↓

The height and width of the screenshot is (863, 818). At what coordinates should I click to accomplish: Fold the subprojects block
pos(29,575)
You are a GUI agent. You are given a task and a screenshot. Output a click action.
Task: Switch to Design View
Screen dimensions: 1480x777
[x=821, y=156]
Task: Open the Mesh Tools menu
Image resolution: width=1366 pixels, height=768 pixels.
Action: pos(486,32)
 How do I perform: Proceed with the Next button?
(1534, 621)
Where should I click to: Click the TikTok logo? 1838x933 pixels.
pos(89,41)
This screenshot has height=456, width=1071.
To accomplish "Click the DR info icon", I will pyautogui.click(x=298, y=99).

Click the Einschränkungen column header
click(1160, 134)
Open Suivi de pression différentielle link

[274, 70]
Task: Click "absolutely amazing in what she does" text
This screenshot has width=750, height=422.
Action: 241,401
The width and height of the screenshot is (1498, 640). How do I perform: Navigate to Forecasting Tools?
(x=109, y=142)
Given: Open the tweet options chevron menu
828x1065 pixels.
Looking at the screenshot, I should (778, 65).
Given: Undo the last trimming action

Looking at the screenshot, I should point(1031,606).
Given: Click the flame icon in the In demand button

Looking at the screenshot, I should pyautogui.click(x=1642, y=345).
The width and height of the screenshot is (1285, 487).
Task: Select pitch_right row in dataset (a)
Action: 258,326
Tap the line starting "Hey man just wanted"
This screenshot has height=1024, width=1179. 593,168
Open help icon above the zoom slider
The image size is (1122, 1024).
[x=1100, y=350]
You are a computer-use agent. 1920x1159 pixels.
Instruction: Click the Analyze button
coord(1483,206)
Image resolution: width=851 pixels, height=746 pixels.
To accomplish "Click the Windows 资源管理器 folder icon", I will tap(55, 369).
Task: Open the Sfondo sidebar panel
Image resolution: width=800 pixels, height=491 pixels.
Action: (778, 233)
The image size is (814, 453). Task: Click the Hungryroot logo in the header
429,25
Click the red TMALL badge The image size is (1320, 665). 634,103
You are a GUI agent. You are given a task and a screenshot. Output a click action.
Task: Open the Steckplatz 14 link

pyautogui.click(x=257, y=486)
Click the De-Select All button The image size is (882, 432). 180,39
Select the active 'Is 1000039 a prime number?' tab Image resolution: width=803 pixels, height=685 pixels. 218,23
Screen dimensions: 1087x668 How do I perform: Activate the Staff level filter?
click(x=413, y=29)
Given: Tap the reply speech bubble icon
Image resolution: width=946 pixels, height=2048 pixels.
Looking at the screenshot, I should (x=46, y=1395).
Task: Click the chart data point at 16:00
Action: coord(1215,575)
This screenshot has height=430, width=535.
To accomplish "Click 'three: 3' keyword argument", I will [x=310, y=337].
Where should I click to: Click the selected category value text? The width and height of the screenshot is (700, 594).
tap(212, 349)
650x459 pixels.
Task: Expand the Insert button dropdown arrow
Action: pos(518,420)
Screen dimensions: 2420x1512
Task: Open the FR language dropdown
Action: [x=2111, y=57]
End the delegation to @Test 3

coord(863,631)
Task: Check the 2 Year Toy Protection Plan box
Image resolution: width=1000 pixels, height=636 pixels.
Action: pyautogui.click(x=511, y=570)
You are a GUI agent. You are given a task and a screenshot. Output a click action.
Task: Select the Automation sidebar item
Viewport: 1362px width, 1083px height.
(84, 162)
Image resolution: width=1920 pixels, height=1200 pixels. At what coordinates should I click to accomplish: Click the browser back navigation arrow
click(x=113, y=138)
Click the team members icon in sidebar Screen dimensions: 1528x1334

↑

**Your instructions**
Exactly as given, please retype all the entries.

**Answer to this problem**
The height and width of the screenshot is (863, 818). At what coordinates should I click to accomplish: Fold the subprojects block
pos(29,575)
You are a GUI agent. You are given a task and a screenshot. Output a click action.
Task: Switch to Design View
Screen dimensions: 1480x777
[x=821, y=156]
Task: Open the Mesh Tools menu
Image resolution: width=1366 pixels, height=768 pixels.
Action: pos(486,32)
 How do I perform: Proceed with the Next button?
(1534, 621)
Where should I click to: Click the TikTok logo? 1838x933 pixels.
pos(89,41)
This screenshot has height=456, width=1071.
To accomplish "Click the DR info icon", I will pyautogui.click(x=298, y=99).

Click the Einschränkungen column header
click(1160, 134)
Open Suivi de pression différentielle link

[274, 70]
Task: Click "absolutely amazing in what she does" text
This screenshot has width=750, height=422.
Action: 241,401
The width and height of the screenshot is (1498, 640). How do I perform: Navigate to Forecasting Tools?
(x=109, y=142)
Given: Open the tweet options chevron menu
828x1065 pixels.
Looking at the screenshot, I should (778, 65).
Given: Undo the last trimming action

Looking at the screenshot, I should point(1031,606).
Given: Click the flame icon in the In demand button

Looking at the screenshot, I should pyautogui.click(x=1642, y=345).
The width and height of the screenshot is (1285, 487).
Task: Select pitch_right row in dataset (a)
Action: 258,326
Tap the line starting "Hey man just wanted"
This screenshot has height=1024, width=1179. 593,168
Open help icon above the zoom slider
The image size is (1122, 1024).
[x=1100, y=350]
You are a computer-use agent. 1920x1159 pixels.
Instruction: Click the Analyze button
coord(1483,206)
Image resolution: width=851 pixels, height=746 pixels.
To accomplish "Click the Windows 资源管理器 folder icon", I will tap(55, 369).
Task: Open the Sfondo sidebar panel
Image resolution: width=800 pixels, height=491 pixels.
Action: (778, 233)
The image size is (814, 453). Task: Click the Hungryroot logo in the header
429,25
Click the red TMALL badge The image size is (1320, 665). 634,103
You are a GUI agent. You are given a task and a screenshot. Output a click action.
Task: Open the Steckplatz 14 link

pyautogui.click(x=257, y=486)
Click the De-Select All button The image size is (882, 432). 180,39
Select the active 'Is 1000039 a prime number?' tab Image resolution: width=803 pixels, height=685 pixels. 218,23
Screen dimensions: 1087x668 How do I perform: Activate the Staff level filter?
click(x=413, y=29)
Given: Tap the reply speech bubble icon
Image resolution: width=946 pixels, height=2048 pixels.
Looking at the screenshot, I should (x=46, y=1395).
Task: Click the chart data point at 16:00
Action: coord(1215,575)
This screenshot has height=430, width=535.
To accomplish "Click 'three: 3' keyword argument", I will [x=310, y=337].
Where should I click to: Click the selected category value text? The width and height of the screenshot is (700, 594).
tap(212, 349)
650x459 pixels.
Task: Expand the Insert button dropdown arrow
Action: pos(518,420)
Screen dimensions: 2420x1512
Task: Open the FR language dropdown
Action: [x=2111, y=57]
End the delegation to @Test 3

coord(863,631)
Task: Check the 2 Year Toy Protection Plan box
Image resolution: width=1000 pixels, height=636 pixels.
Action: pyautogui.click(x=511, y=570)
You are a GUI agent. You are given a task and a screenshot. Output a click action.
Task: Select the Automation sidebar item
Viewport: 1362px width, 1083px height.
(84, 162)
Image resolution: width=1920 pixels, height=1200 pixels. At what coordinates should I click to accomplish: Click the browser back navigation arrow
click(x=113, y=138)
Click the team members icon in sidebar Screen dimensions: 1528x1334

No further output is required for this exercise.